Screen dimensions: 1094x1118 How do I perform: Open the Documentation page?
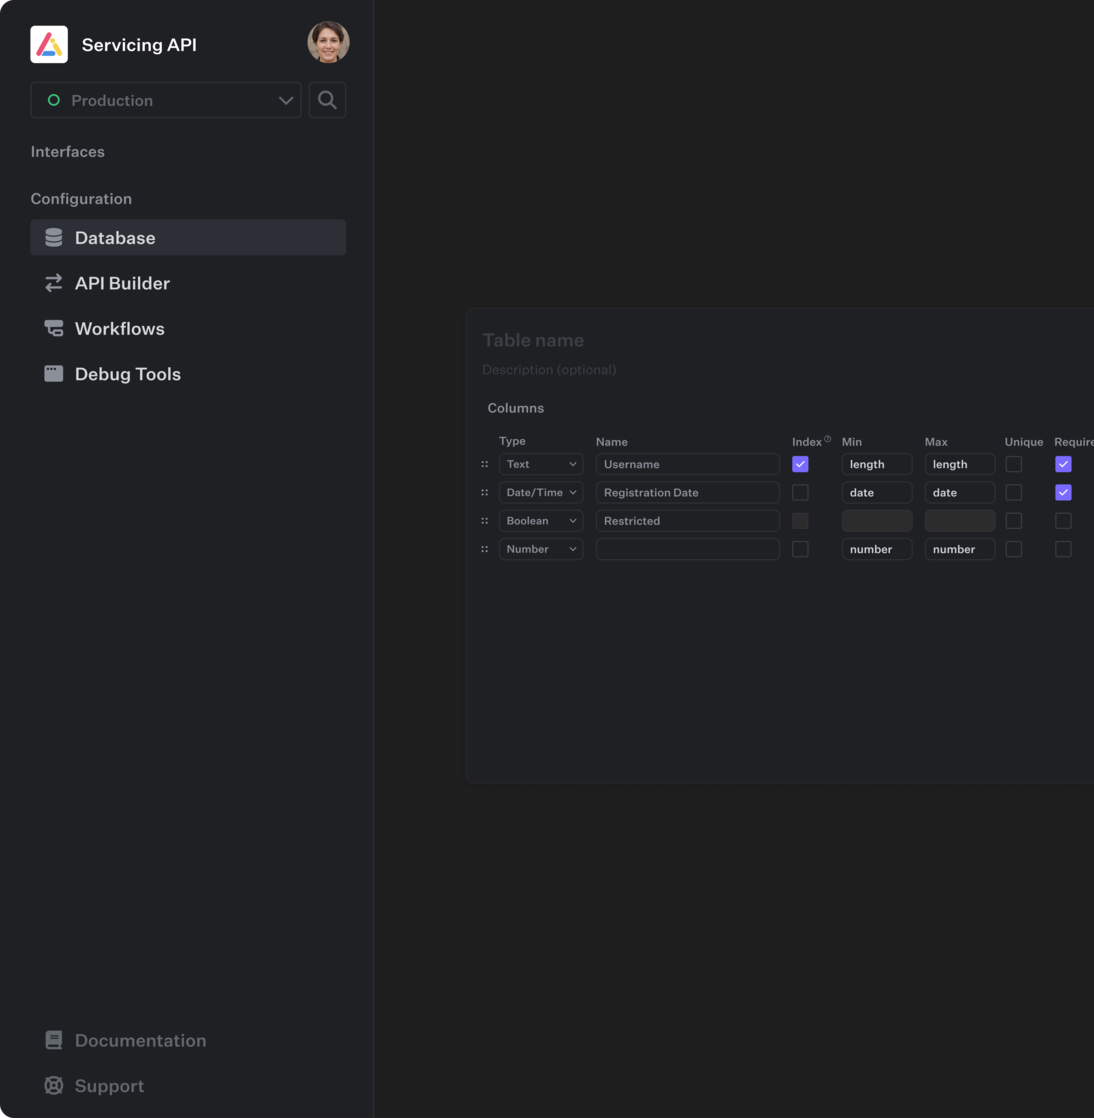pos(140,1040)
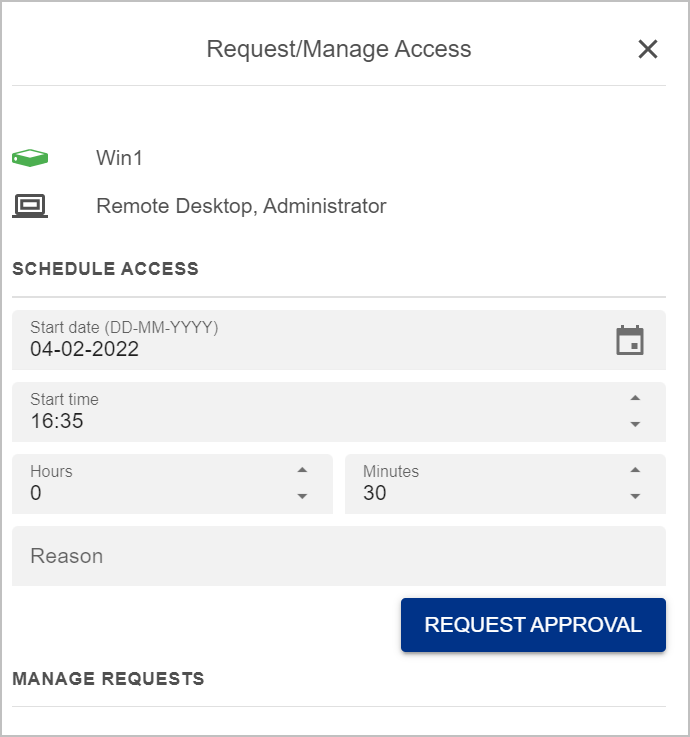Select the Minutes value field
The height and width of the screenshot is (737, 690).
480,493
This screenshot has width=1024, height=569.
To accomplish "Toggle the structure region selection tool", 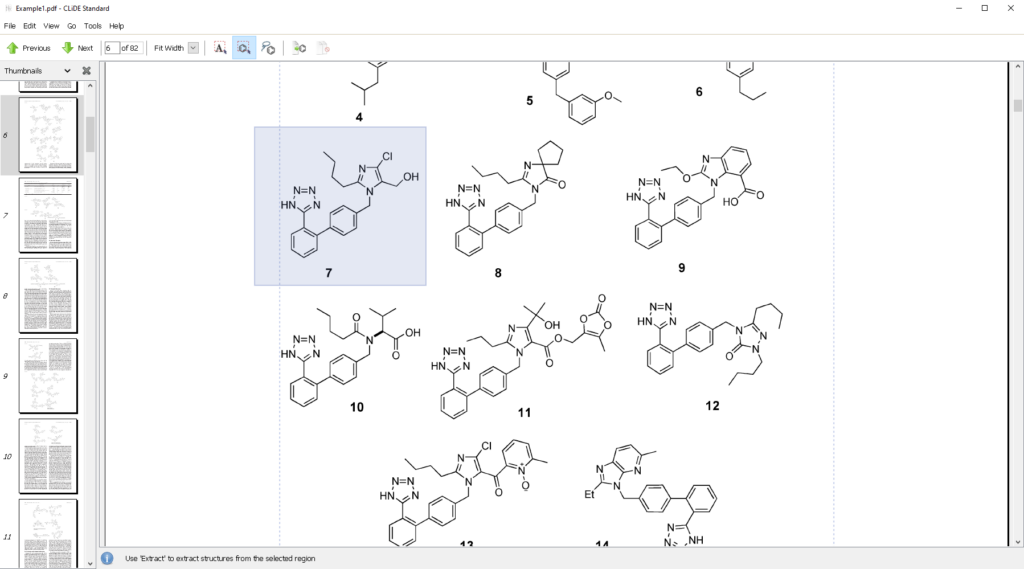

########

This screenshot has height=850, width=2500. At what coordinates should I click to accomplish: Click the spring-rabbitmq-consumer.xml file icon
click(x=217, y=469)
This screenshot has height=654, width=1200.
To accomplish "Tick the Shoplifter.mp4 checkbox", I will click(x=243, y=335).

########

Look above for the line with "This screenshot has width=1024, height=569." and the line with "the structure region"; set down those two lines and all lines between them exactly, without pictures and without anything else.

This screenshot has width=1024, height=569.
To accomplish "Toggle the structure region selection tool", 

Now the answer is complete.